Historic house in Ohio, United States

The Frank Mason Raymond House (Franklin Park Civic Center, locally known as the Tudor House) is a Tudor Revival house located in the Portage Lakes area of New Franklin, Ohio.

==History and architecture==
The 20-room, 2½-story, brick and stucco mansion sits on 5.8 acres, adjacent to Portage Lakes State Park, and has 335 ft of frontage on the west shore of Turkeyfoot Lake.

The house was designed by Good & Wagner, an Akron architectural firm best known as the designers of the Akron YMCA Building. The Frank Mason Raymond House was constructed and given to Raymond and his wife, the former Zeletta Robinson, as a wedding present from his grandfather, Frank H. Mason, who was a senior executive of the B. F. Goodrich Company and had his large summer mansion adjacent to this house. The mansion, which once housed a nursing home, has since been torn down. The couple were married on December 28, 1927, and lived at Mason's neighboring mansion, Brighton Farms, for the 13 months while their home was being built. They continued to live at the Tudor House until they built a home in Bath Township.

Consisting of 1700 acres, Brighton Farms was one of the largest estates in the Lakes area. In 1954, 500 acres of the estate were sold to the State of Ohio for the Portage Lakes State Park.

The Tudor House was later rented by Goodrich Vice-president, George Vaught, and his family. Then, in 1943, prominent Akron jeweler Henry B. Ball and his wife, Helen, bought the mansion. They lived there for 25 years with their children, Skip and Betty (Mrs. Dick Walter). Betty was married at the mansion. From 1968 to 1974, Akron contractor Robert Fabbro and his family of six children occupied the mansion. In 1974, it was sold to the Ohio Department of Natural Resources. In July 1977, a 50-year lease was signed with the State for the facilities to be used as a civic center. Under the direction of the Franklin Park Civic Center Commission, it is the site of numerous community activities.

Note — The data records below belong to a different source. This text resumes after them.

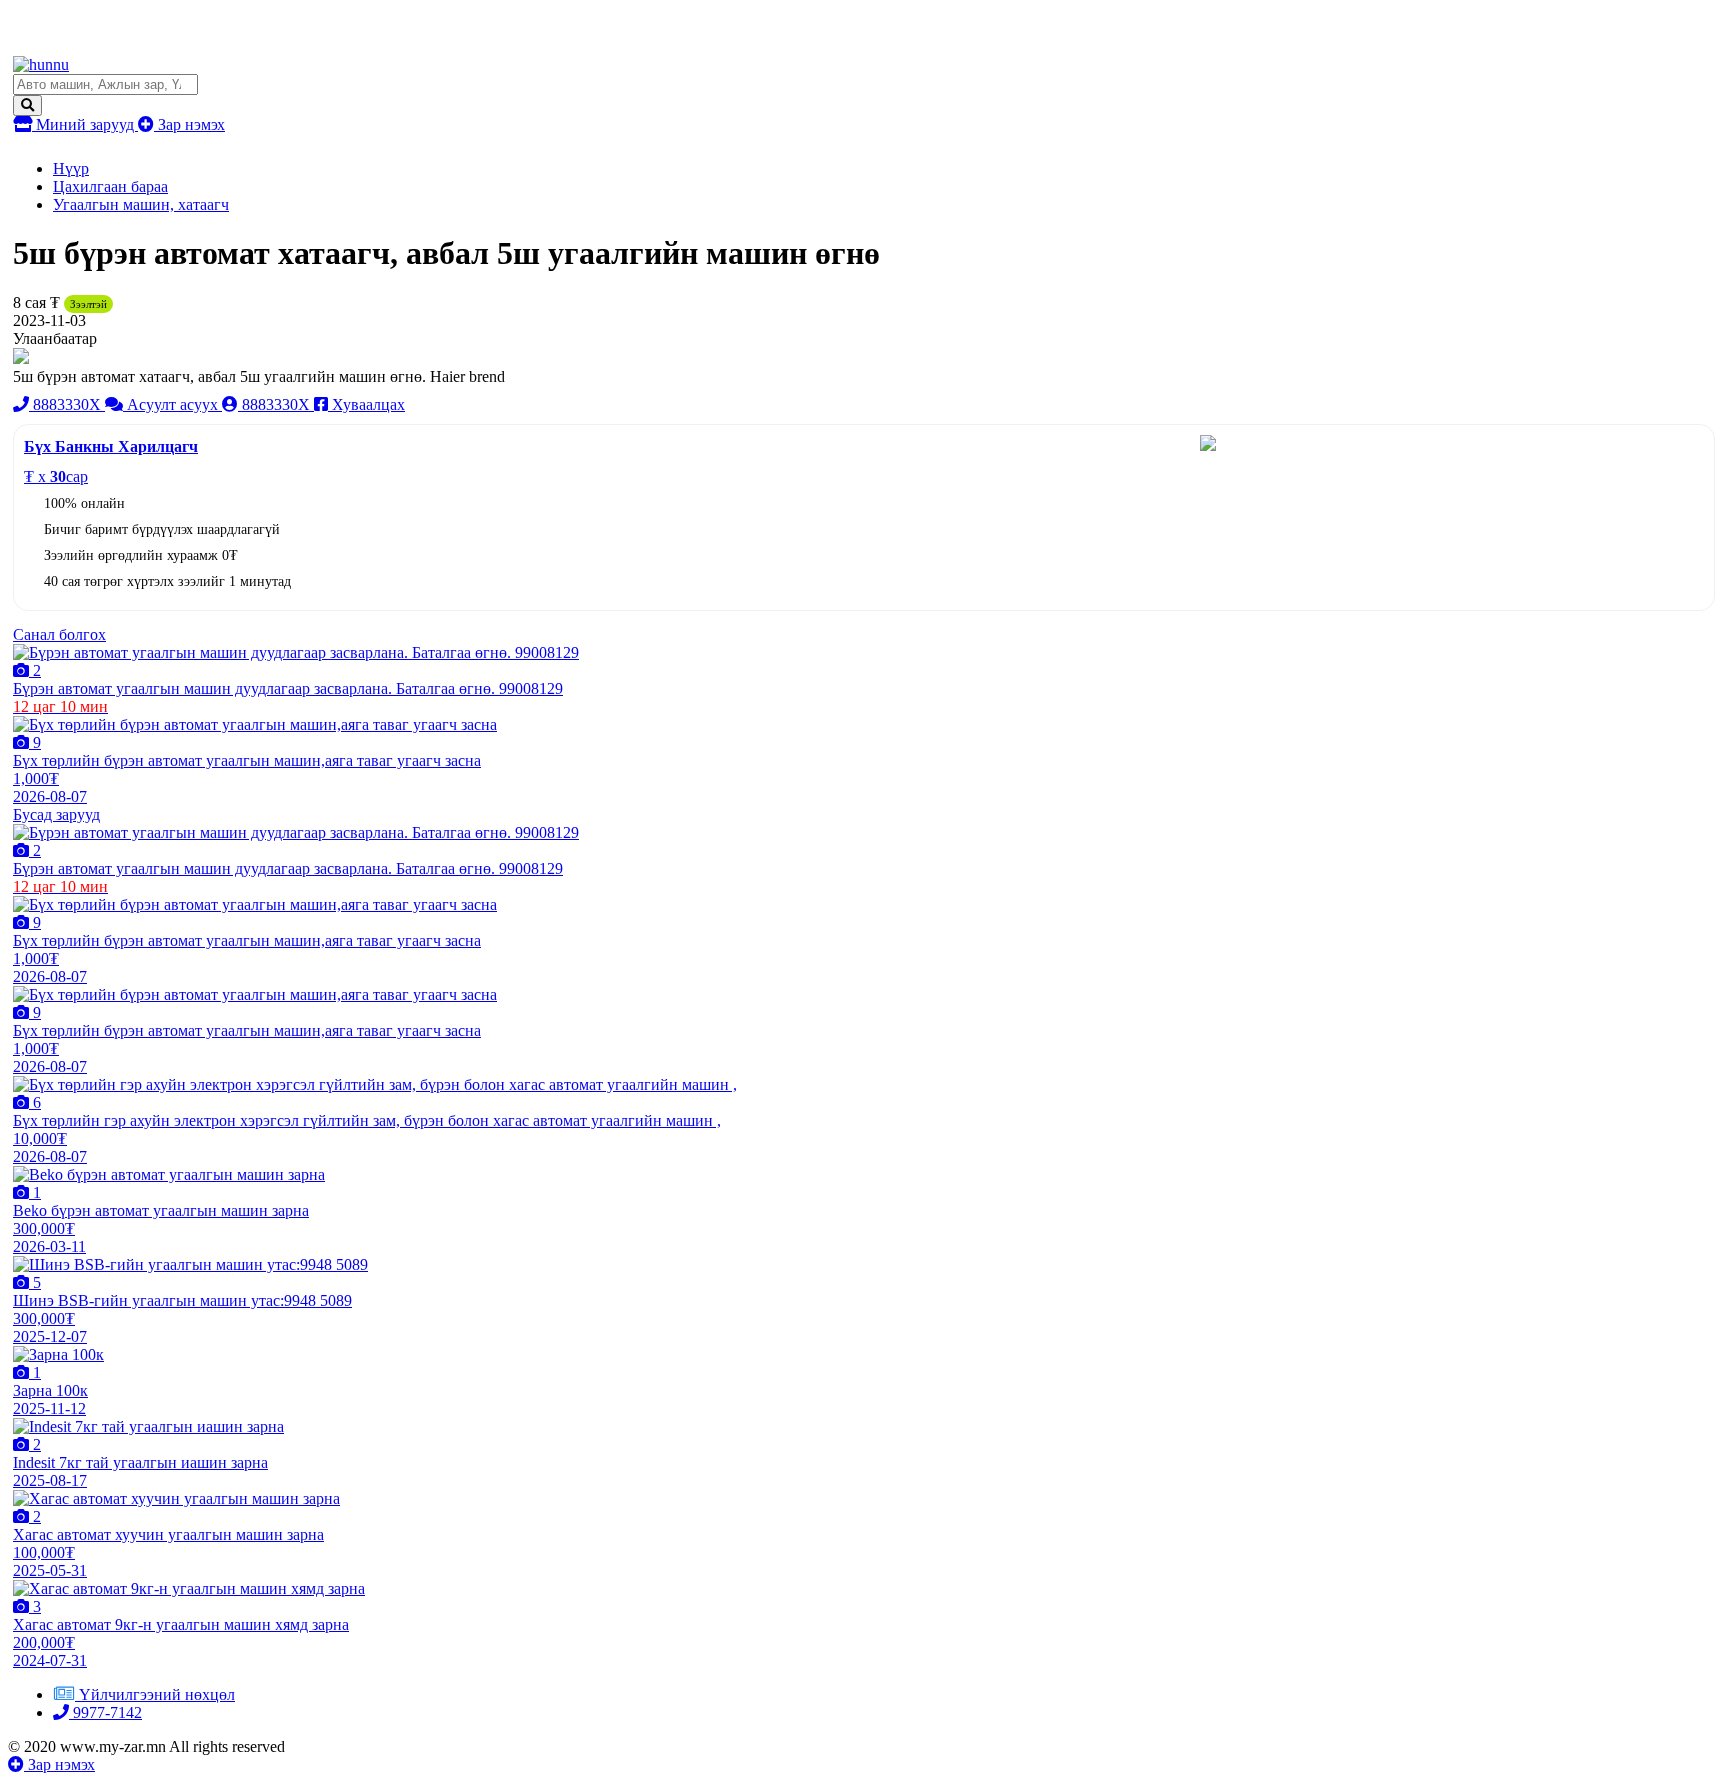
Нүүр (71, 168)
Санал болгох (59, 634)
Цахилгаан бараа (110, 186)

It is a distinctive example of the Tudor Revival style of architecture, with its arched doorways, carved wood staircase, prominent Tudor arch fireplace with oak paneling, and exposed beams in the living room. The exterior also reflects Tudor design in its gabled front entry with stone trim, massive stone and brick chimneys, slate roof with prominent cross gables, and copper gutters. The gardens include an embanked grotto, constructed of stone.